Dans le premier cas, il s’agissait d’éviter que des terres du domaine public ou autres ne soient alloués à des amérindiens. Ces derniers devaient céder des terres, pas en obtenir!

Dans le troisième l’héritage, la loi allait permettre bien des abus et créer des situations ubuesques.

 

Quinze ans plus tard, le Burke Act tenta de remédier aux défauts de la loi Dawes dans une certaine mesure, notamment en rendant plus facile l’accès à la citoyenneté américaine, mais le mal était fait et bien fait! Entre 1887 et 1900, les terres appartenant aux indiens passèrent de 610000 km2 à 320000, ce qui se passe de commentaires…

Les terres ainsi "cédées" tombèrent dans les mains de spéculateurs qui les revendirent à des colons et de compagnies ferroviaires, sans compter celles transformées en parcs nationaux ou en terrains militaires.

Les terres restantes étaient formées en plus de lots trop petits pour être viable économiquement, d’autant que les héritages successifs n’allaient pas tarder à les morceler de plus en plus. Au bout des 25 ans de protection fédérale, beaucoup de ces lots furent de plus achetés pour des sommes dérisoires par des non indiens. Vers 1930, on évaluait à 90000 le nombre d’indiens sans terres.

Certains politiques virent très tôt le danger de cette mesure. Dès 1881, le Sénateur Teller du Colorado déclarait que "l’allotment est une mesure faite pour déposséder les indiens de leurs terres et en faire d’eux des vagabonds errant à la surface de la terre". Il dénonçait aussi l’avidité que certains partisans de l’allotment cachaient sous l’aspect d’humanisme de façade.

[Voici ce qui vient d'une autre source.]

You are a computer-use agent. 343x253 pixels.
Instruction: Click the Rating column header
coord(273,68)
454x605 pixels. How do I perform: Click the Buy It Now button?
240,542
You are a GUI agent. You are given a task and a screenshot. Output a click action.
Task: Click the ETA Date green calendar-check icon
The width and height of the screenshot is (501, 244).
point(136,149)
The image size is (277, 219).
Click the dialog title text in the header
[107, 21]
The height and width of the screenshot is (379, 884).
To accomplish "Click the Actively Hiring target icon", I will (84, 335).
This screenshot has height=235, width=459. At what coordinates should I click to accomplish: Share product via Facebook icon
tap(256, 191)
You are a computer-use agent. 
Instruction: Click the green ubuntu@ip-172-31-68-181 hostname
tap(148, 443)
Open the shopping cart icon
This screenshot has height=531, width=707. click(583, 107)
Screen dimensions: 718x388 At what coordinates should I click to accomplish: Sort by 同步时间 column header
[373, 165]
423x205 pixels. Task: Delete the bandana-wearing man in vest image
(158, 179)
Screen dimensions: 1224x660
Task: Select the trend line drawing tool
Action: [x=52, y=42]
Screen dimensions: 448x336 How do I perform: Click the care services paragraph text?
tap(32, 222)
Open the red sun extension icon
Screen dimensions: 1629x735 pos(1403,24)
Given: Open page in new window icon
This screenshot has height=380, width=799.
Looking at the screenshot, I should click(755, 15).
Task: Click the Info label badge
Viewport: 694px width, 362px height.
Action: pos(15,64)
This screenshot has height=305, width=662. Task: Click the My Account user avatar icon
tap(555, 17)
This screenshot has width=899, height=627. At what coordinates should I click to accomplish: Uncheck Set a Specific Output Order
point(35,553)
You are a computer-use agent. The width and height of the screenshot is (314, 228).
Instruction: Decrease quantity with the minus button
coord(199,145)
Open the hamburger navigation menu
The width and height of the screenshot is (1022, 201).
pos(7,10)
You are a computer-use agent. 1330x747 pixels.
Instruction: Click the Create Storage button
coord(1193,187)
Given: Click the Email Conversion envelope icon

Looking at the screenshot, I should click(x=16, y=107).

Ainsi, rien que les difficultés d’accés au crédit et au marché, pour les propriétaires indiens reconnus par le Secrétaire de l’Intérieur comme "capables et compétents" de gérer librement leurs terres faisaient que près de 95% de celles ci étaient vendues à des blancs par des amérindiens souvent incapable de faire face aux taxes qui frappaient dès lors leurs terres.

 

L’allotment contribua à saper les sociétés traditionnelles, surtout celles reposant sur la chasse en mettant fin à la pratique de celle-ci comme principal moyen de subsistance. Les hommes qui s’y livraient durent par force se rabattre vers l’agriculture, dépossédant les femmes d’une têche qui leur était traditionnellement dévolue. Celles ci se retrouvèrent alors reléguées aux tâches purement domestiques. L’allotment imposa aussi le modèle patrilinéaire de la famille nucléaire à des sociétés qui étaient souvent matrilinéaires. Les femmes perdaient toute importance économique et tout rôle politique en se retruvant placée sous la domination juridique de leur époux jusque sous leur toit.

 

La loi Dawes généra un grand nombre d’escroqueries et d’injustices. Des agents indiens étaient achetés par des spéculateurs pour faire en sorte que les lots des indiens soient les terres les plus pauvres et plus éloignés des ressources en eau, ainsi que les plus excentrées, de manière à pouvoir faire main basse sur les meilleures.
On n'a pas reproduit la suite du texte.